The environmental impact of AI websites in Germany is not just about how efficient they are, but also how often they are used.

chatgpt.com stands out immediately. With 194.3 million visits, it generates around 69.9 thousand kg of CO₂.

To help you imagine, 100 kg of CO₂ is roughly equivalent to:

  • 25 years of smartphone use
  • 1.6 years of video streaming
  • 1 short‑haul flight within Germany (400–800 km, per person)
  • 400-500 km of driving a combustion-engine car
  • CO₂ absorbed by 5 mature German trees in one year

At this scale, ChatGPT’s total emissions are comparable to travelling from Berlin to Munich a thousand times. 

This level of CO₂ consumption is evident across AI websites.

  • Gemini (27.4M visits) → 11.5k kg CO₂
  • DeepL (23.6M visits) → 10.9k kg CO₂
  • Claude (11.9M visits) → 6.3k kg CO₂

Some platforms have higher emissions per visit, like Claude (0.53g), but lower total impact because they are used less.

Others, like Perplexity (0.14g) or DeepSeek (0.04g), show lower emissions per visit, but still contribute depending on how often they are used.

Most of the environmental impact does not come from loading the website.

It comes from what happens behind it.

AI tools rely on data centres to process each request.
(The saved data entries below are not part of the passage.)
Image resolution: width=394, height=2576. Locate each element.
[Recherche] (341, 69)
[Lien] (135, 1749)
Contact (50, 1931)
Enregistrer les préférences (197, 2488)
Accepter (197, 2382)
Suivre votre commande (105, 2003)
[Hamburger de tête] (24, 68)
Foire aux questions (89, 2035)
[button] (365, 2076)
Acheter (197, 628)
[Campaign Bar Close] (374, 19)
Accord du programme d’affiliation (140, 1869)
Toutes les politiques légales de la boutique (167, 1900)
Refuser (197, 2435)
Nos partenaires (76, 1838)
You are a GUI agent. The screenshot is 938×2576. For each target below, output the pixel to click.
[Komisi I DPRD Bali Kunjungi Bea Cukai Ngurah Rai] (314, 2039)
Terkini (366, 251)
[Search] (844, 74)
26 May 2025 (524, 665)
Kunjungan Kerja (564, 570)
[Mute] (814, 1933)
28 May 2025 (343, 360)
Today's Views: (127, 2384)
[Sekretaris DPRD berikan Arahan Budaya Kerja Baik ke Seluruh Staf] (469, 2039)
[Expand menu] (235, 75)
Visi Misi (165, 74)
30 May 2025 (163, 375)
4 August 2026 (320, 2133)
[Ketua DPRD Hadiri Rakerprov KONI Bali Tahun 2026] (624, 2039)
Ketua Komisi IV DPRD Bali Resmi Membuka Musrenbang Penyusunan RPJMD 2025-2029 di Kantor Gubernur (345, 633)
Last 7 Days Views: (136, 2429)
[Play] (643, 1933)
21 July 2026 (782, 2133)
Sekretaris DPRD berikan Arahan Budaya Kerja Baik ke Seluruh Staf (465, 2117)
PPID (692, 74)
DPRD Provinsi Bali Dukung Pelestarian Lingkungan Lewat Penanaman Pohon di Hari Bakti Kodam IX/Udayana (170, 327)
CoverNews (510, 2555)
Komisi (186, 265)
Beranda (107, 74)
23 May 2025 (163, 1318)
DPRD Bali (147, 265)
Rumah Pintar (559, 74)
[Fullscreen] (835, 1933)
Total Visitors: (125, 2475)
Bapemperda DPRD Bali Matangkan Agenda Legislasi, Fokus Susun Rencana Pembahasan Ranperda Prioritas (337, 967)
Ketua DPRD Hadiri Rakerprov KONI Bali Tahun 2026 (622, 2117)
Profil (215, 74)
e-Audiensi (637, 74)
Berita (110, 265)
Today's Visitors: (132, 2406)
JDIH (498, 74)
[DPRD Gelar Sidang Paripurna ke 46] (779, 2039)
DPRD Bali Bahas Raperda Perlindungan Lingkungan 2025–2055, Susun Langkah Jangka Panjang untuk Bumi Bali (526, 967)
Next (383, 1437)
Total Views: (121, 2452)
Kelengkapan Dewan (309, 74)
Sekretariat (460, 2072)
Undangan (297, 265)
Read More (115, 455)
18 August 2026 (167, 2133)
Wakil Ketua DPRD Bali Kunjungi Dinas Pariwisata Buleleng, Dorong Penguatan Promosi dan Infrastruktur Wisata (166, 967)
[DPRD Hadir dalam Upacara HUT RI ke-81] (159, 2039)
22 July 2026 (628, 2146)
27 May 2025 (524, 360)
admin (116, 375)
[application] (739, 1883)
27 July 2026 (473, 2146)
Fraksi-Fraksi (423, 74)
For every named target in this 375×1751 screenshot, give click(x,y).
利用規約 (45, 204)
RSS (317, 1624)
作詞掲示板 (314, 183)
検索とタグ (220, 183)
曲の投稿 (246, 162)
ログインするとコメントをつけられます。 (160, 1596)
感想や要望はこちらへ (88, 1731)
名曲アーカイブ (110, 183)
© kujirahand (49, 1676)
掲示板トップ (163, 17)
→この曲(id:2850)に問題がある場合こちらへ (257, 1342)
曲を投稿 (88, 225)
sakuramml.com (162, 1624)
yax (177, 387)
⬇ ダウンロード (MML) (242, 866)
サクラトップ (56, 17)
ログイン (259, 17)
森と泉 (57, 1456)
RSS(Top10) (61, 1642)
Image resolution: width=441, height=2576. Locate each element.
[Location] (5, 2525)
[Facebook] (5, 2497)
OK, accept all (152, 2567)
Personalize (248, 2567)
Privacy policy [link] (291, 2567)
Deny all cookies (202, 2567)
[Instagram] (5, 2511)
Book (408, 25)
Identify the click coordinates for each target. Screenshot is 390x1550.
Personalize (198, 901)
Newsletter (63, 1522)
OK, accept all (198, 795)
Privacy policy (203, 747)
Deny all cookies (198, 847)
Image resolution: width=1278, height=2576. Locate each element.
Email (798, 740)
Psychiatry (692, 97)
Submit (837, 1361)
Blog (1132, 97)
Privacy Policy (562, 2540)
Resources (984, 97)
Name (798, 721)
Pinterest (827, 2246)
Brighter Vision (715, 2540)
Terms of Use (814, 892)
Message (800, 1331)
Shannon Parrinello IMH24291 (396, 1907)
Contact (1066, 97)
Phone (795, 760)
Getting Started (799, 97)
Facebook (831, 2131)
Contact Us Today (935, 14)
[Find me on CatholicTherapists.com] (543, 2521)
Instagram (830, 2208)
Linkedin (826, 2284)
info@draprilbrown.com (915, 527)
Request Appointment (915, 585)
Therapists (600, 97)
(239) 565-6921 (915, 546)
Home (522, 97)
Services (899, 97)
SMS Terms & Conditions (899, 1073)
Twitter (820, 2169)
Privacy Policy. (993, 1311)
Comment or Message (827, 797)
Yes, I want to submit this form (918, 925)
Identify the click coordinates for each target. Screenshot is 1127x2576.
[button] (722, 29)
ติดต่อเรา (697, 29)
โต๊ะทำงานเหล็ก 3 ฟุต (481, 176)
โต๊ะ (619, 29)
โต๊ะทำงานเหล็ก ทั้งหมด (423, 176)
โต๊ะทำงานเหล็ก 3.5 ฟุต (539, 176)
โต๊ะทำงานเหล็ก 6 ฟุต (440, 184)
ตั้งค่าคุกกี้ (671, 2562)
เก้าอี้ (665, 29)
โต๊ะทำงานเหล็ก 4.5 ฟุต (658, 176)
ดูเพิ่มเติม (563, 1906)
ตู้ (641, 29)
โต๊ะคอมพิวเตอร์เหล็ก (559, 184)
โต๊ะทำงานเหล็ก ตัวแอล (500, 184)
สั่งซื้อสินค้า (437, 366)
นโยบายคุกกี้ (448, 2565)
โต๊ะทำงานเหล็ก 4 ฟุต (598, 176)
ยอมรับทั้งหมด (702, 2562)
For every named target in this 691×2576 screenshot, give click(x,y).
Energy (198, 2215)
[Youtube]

These already consume around 4% of Germany’s gross power consumption in 2024, and AI workloads are a growing share.

Each interaction triggers compute-intensive processing, which uses more energy than a normal search. A single query can use around 0.3 to 1 watt-hour of electricity, depending on the system.

Some AI platforms appear “greener”

Some platforms show lower emissions per visit because they are more efficient by design.

Gemini (Google) is one example. A typical query uses about 0.24 Wh, thanks to:

  • specialized hardware (TPUs)
  • optimized model design
  • access to lower-carbon electricity

DeepSeek reduces energy use differently.

It has an efficient model design designed to use less computing to reduce energy use. But actual emissions still depend on where the servers are located. If powered by a carbon-intensive grid, emissions can still be higher.

There are also simpler reasons.

Some platforms have lighter websites, which reduces front-end emissions. Others are used for short, simple prompts, while more complex tasks (like coding or long responses) use more energy.

The “CO₂ per visit” values in the table mainly reflect website loading (front-end activity). They capture only a part of the AI processing behind each query, which is the largest source of emissions.

Even so, the pattern is clear.

ChatGPT is not the most carbon-intensive per visit, but its scale of use drives the largest total impact.

At the same time, some platforms are becoming more efficient. Tools like Gemini and newer AI models show that lower energy use per query is possible, especially with optimized hardware and cleaner energy sources.

But efficiency alone is not enough.

As AI becomes part of everyday work and digital activity, total emissions continue to rise. The environmental impact is still concentrated in the data centres and systems that power these tools.

This means the future impact of AI depends on two things: how efficiently it runs, and how widely it is used.

Greener infrastructure, better model design, and cleaner electricity can reduce emissions per interaction.

In the end, one of the most important questions is how AI’s growing use can be managed in a way that keeps its environmental cost under control.